Grammatical Format

We've already know that there're several kinds of languages, some of them can be defined by regular expressions and others can't. Last chapter involves a new way to define languages which we called CFG, and we're now facing a new question, what's the relationship between regular languages and CFG? Can CFG generates all possible languages? Or just part of them?

DEFINITION
A semiword for a CFG is a string of terminals with exactly one trailing nonterminal, such as

(terminal)(terminal)...(terminal)(Nonterminal)

Relationship between regular languages and context-free langauges

Theorem 1

All regular langauges are context-free langauges

All regular langauges can be represented by a DFA, which means to prove this, we need to prove there exists a CFG for every DFA, then prove that all words that accepted by DFA could be generated from CFG, if and only if all strings generated from CFG is accepted by DFA, the first part could be finished by constructive algorithm, for DFA M_n with states S:

Part.1

  1. Let every s\in S be a nonterminal in CFG, where the start state will be the start symbol
  2. for every edge(including edges loop back to the state itself)

    create production

    X\rightarrow aY\hspace{10pt}or\hspace{10pt}Z\rightarrow aZ

    change the terminals in productions according to the character labeled on edge

  3. Create a null string derivation for each final state in S such as
    F\rightarrow \Lambda\text{(Where F is a final state in S)}

Part.2

The paths by which strings traveling through DFA could be represented by semiwords for each steps, respectively, for instance

\begin{aligned}
&&\text{Semiwords} \\
&\text{Start with S} &S\\
&\text{Read an a and goto X} &aX \\
&\text{Read a b and goto Y} & abY \\
&...&... \\
&\text{Read an a and goto F} & abbaaF\\
&\text{And F is a final state, so the word is accepted}
\end{aligned}

and the semiwords it generates is exactly the derivations from the CFG constrcuted by aforementioned algorithm

Part.3

Since we know that the right side of all productions generated by that algorithm are semiwords like

Nonterminal\rightarrow terminal\ Nonterminal

so it is sufficient to conclude that all words derived from the CFG are following a segment of the path on the DFA, and the production it follows to derive a new stage constructs a part of DFA, where the left side of production is one state, the trailing nonterminal of the right side is another state, those terminals in between are edges labeled with characters identical to itself. If the trailing nonterminals derive a null string, the process is then terminated because that means we have reached a final state according to the algorithm, which implies the string has been accepted. Repeat this step on each derivation stage until any nonterminal yields a null string, then we can get the path in which the string traveled through DFA.

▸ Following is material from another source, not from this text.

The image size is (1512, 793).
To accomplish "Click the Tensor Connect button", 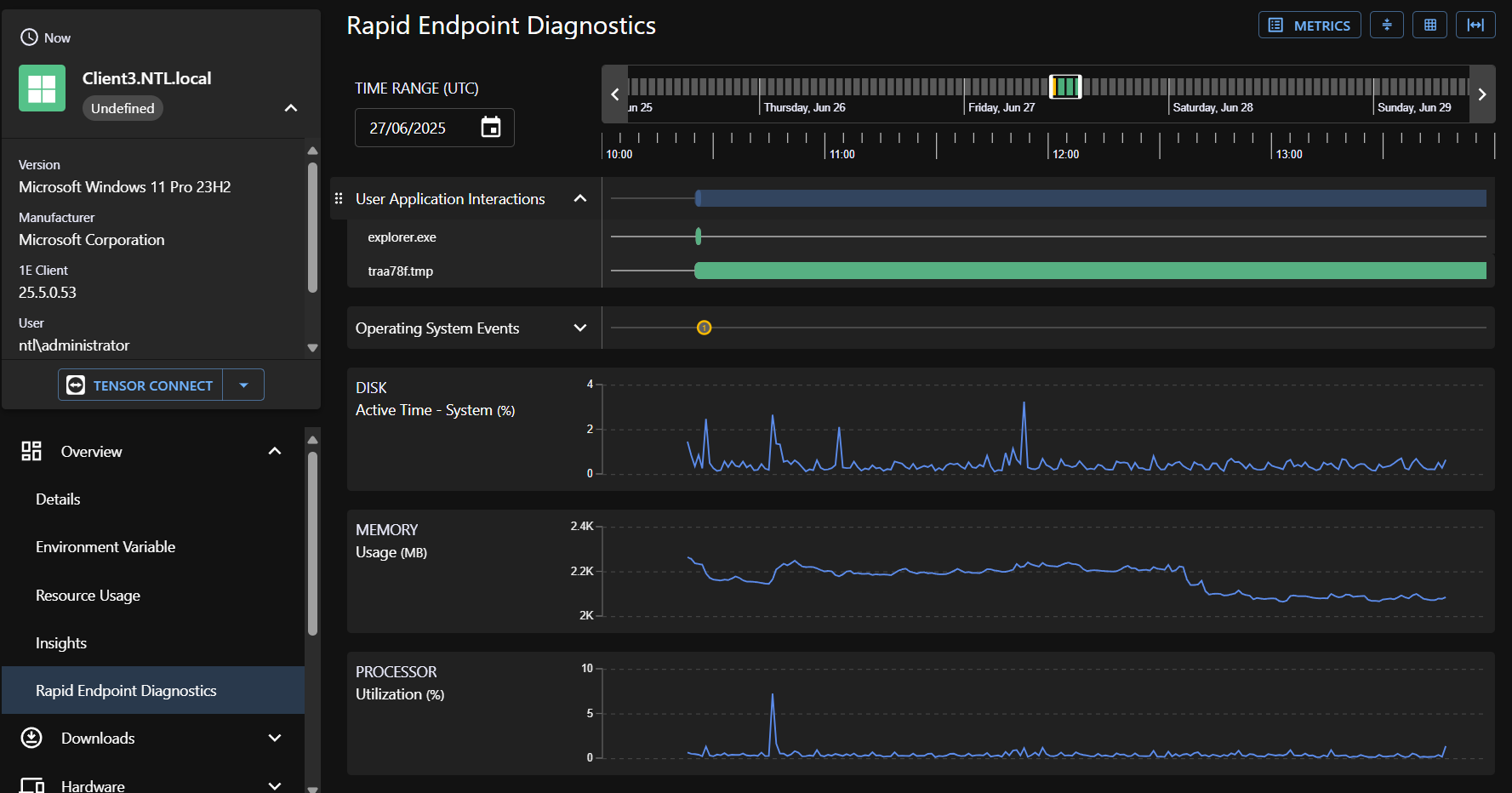I will tap(141, 385).
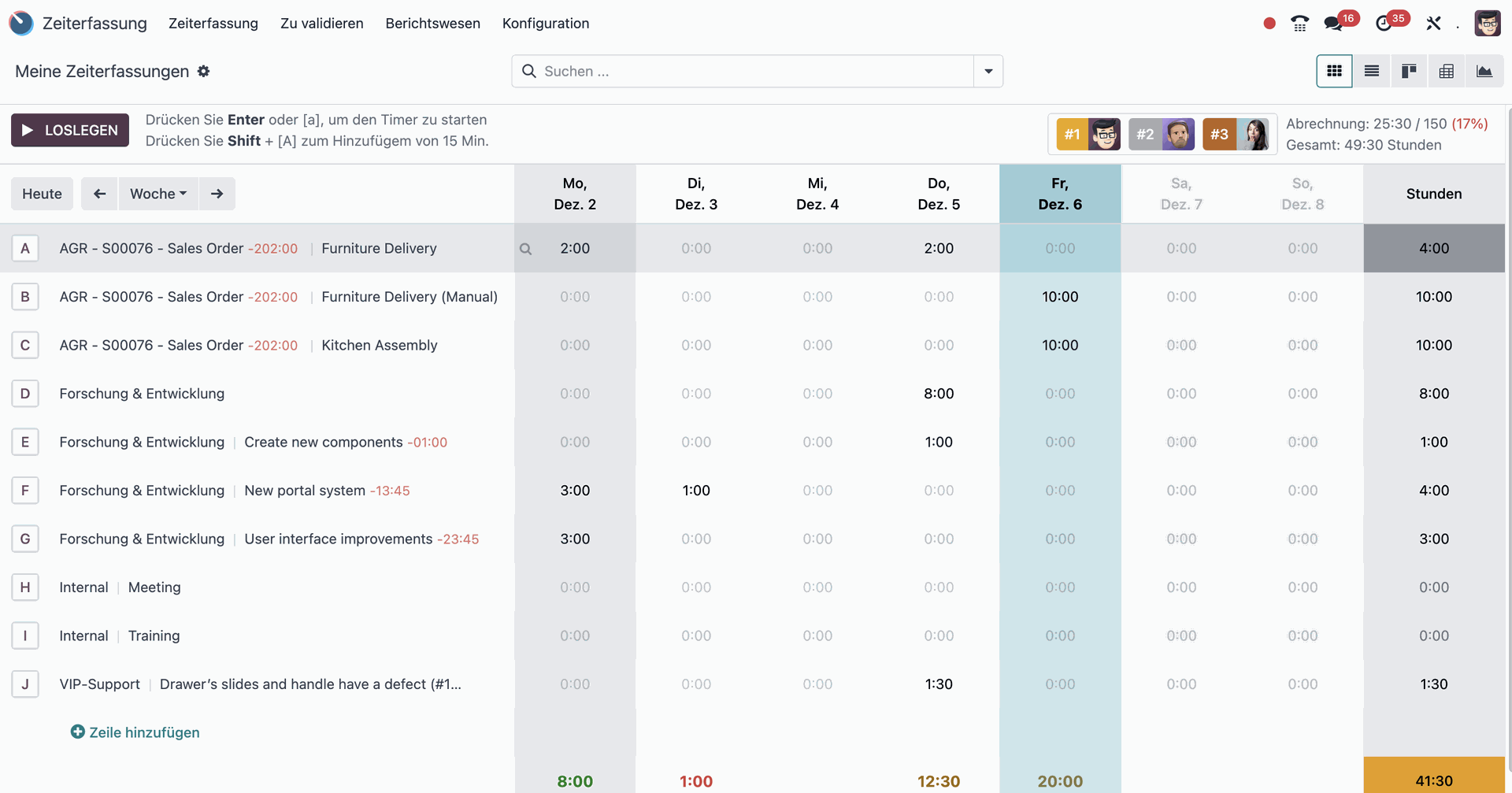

Regular languages generated by CFG

Theorem 2

If all the productions of a CFG satisfies

Nonterminal\rightarrow semiword

or

Nonterminal\rightarrow word\text{(may be }\Lambda)

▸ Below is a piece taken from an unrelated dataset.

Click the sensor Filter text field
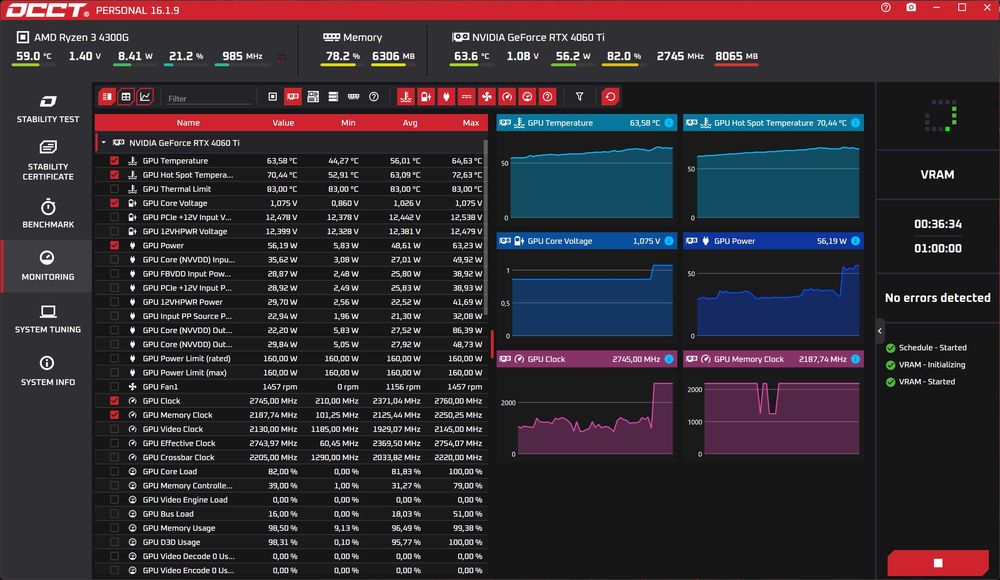pyautogui.click(x=208, y=98)
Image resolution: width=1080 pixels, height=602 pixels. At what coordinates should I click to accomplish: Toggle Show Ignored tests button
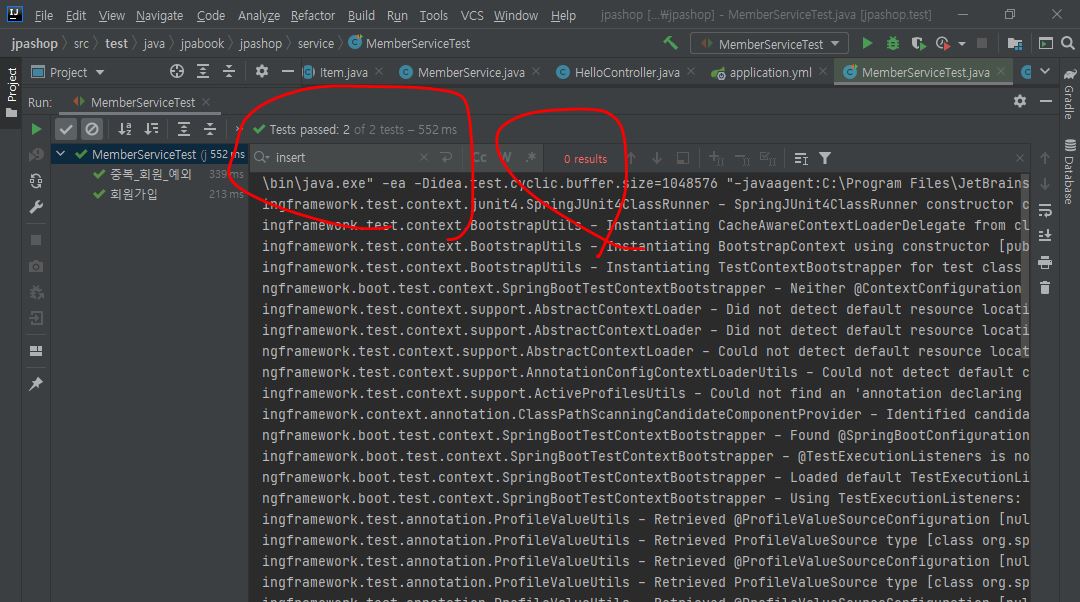pyautogui.click(x=92, y=129)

then the language from which this CFG generates is regular

Proof

We shall prove this theorem by showing how to construct a TG from such CFG

\begin{aligned}
N_1&\rightarrow w_1N_2 \\
N_2&\rightarrow w_2N_3 \\
N_3&\rightarrow w_3N_4 \\
&...\\
N_{10}&\rightarrow w_{11}
\end{aligned}

each of the productions satisfies the requirement, we draw states for every nonterminals in CFG except the first one, in this example, from N_2 to N_{10}, then let N_1 be start state and draw an extra halt state Q, for every N_p\rightarrow w_qN_z, draw an directed edge from N_p to N_z labeled with w_q, if N_p is the same as N_z, it would be a loop; for each N_p\rightarrow w_q, draw an directed edge from N_p to Q labeled with w_q.
Now we've built the TG, observe that any path from start state to halt state corresponds to a derivation in the CFG, each step of that path corresponds to a stage of the derivation, and every word generated by the CFG according to some derivations corresponds to a successful path on TG.
Note that the CFG might generates no words at all, but we can still build a TG upon it.

Regular grammar

After those proves, we can now give a definition

DEFINITION
A CFG is said to be a regular grammar, if each of its productions satisfies

Nonterminal\rightarrow semiword

or

Nonterminal\rightarrow word\text{(including }\Lambda)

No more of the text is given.